» **Problem**:
No pictures, please. Copy exactly the lines from the one with "Task: Click the UNPUBLISHED status label" through the final line below.

» **Provided records**:
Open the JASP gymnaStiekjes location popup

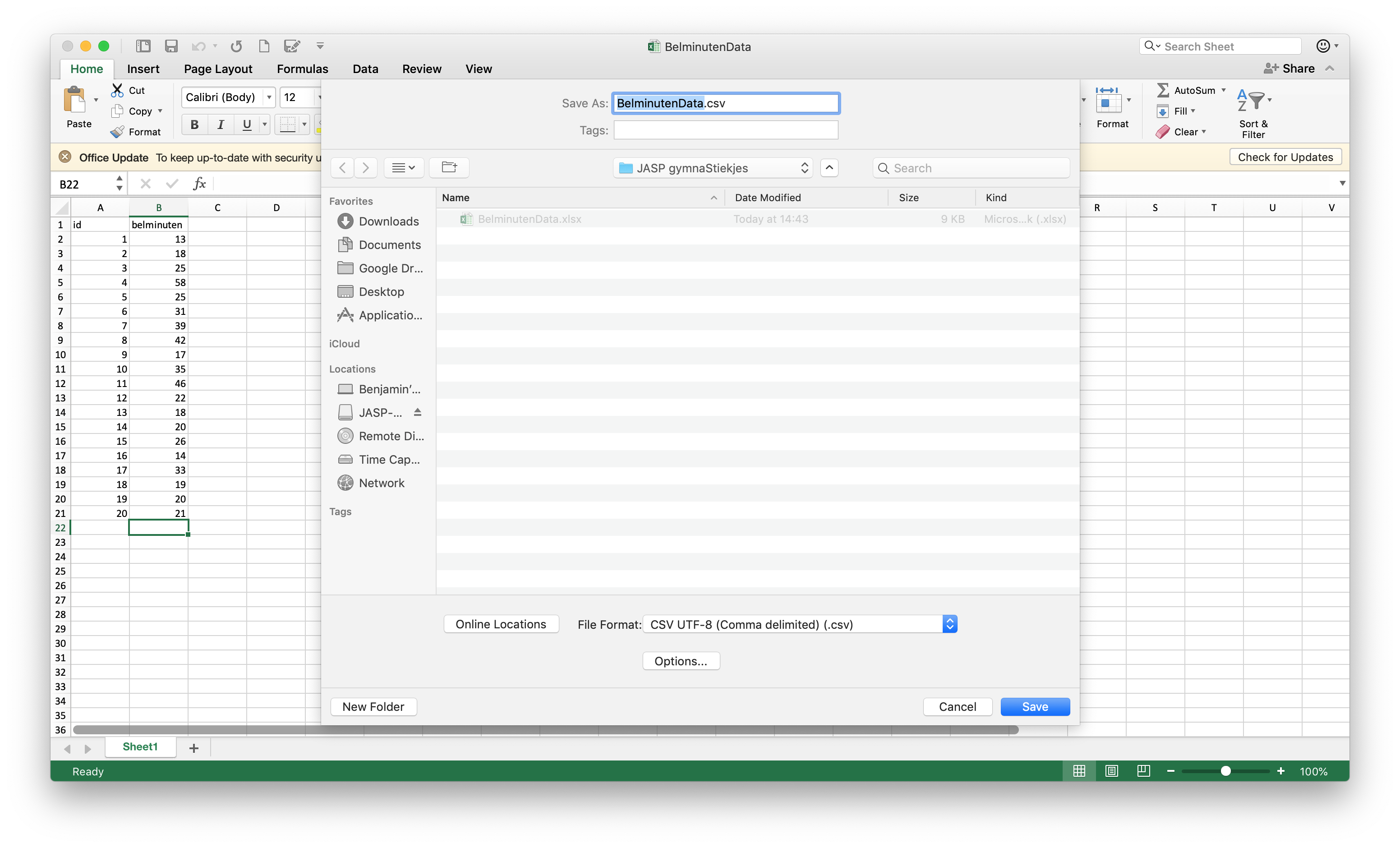[713, 168]
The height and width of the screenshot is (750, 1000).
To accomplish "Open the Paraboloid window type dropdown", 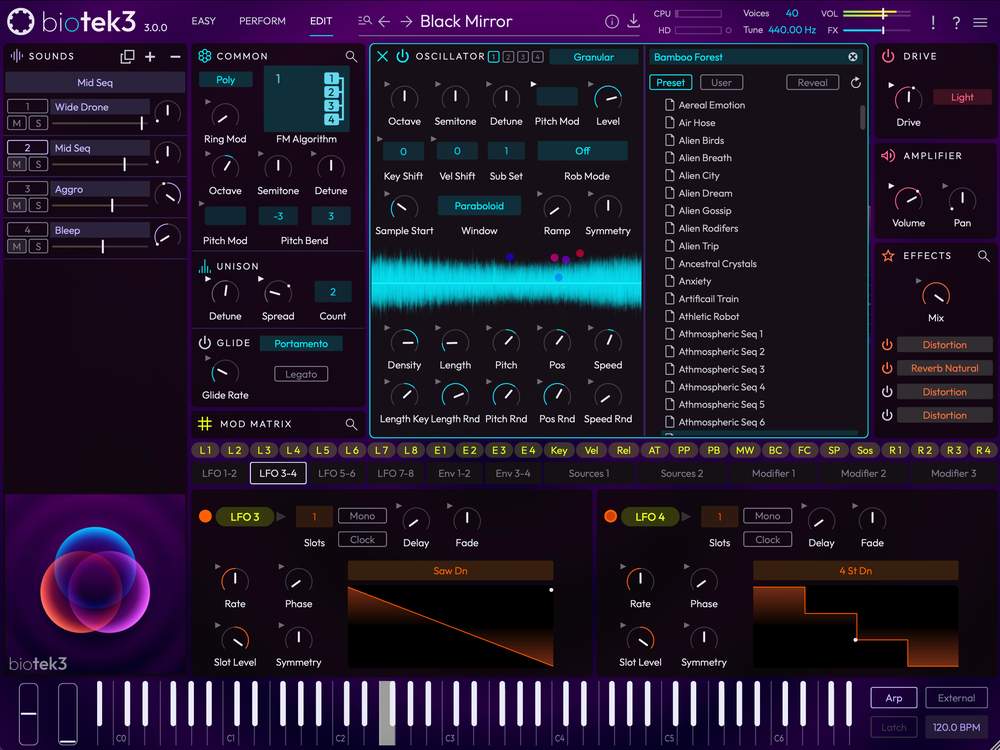I will pyautogui.click(x=479, y=206).
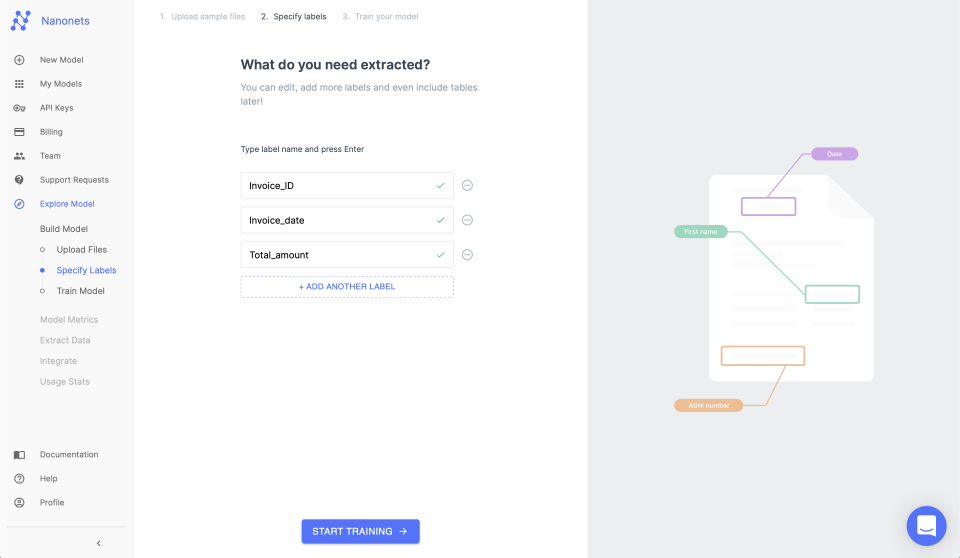Screen dimensions: 960x558
Task: Select Upload Files step in sidebar
Action: [x=81, y=250]
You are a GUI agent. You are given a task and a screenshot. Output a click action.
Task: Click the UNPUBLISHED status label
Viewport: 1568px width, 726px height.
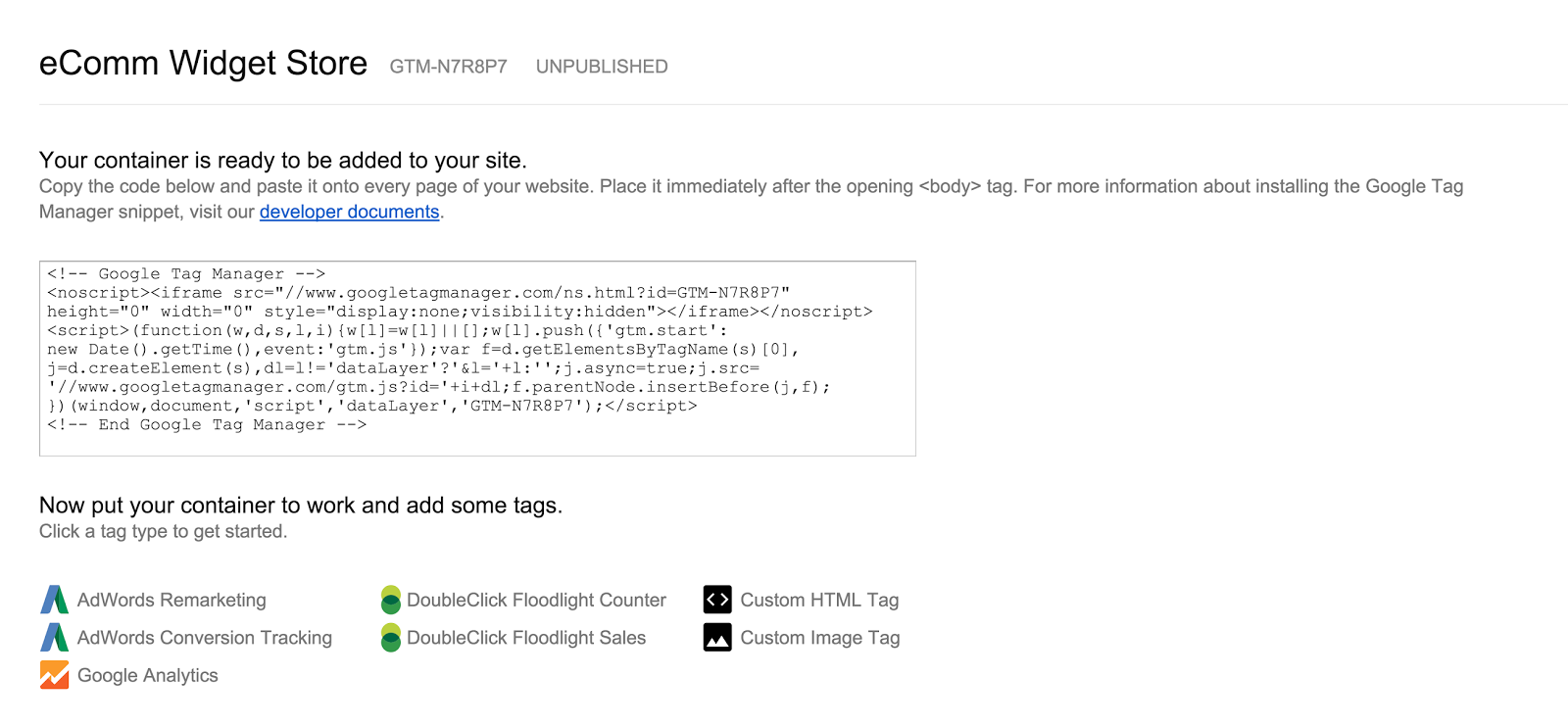(602, 67)
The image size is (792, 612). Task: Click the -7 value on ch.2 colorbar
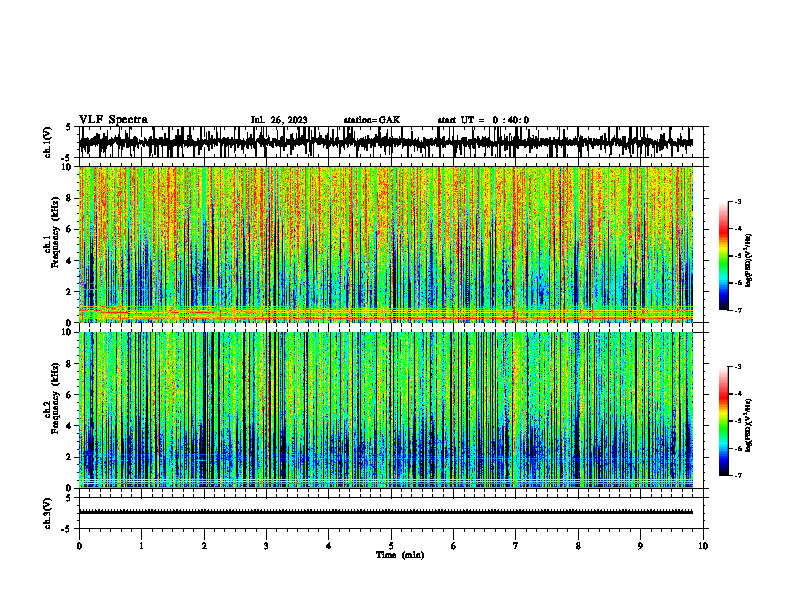click(738, 475)
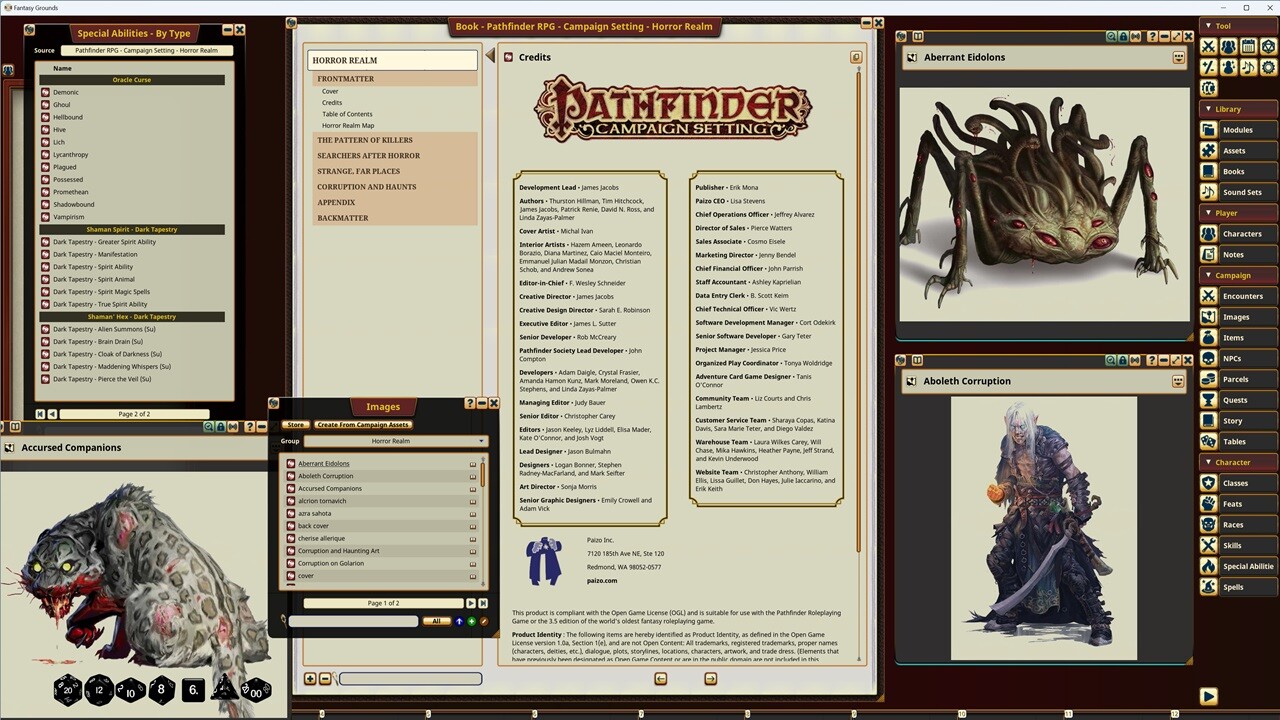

» **Written answer**:
Task: Click the UNPUBLISHED status label
Viewport: 1568px width, 726px height.
(602, 67)
The image size is (792, 612). Task: Click the -7 value on ch.2 colorbar
click(738, 475)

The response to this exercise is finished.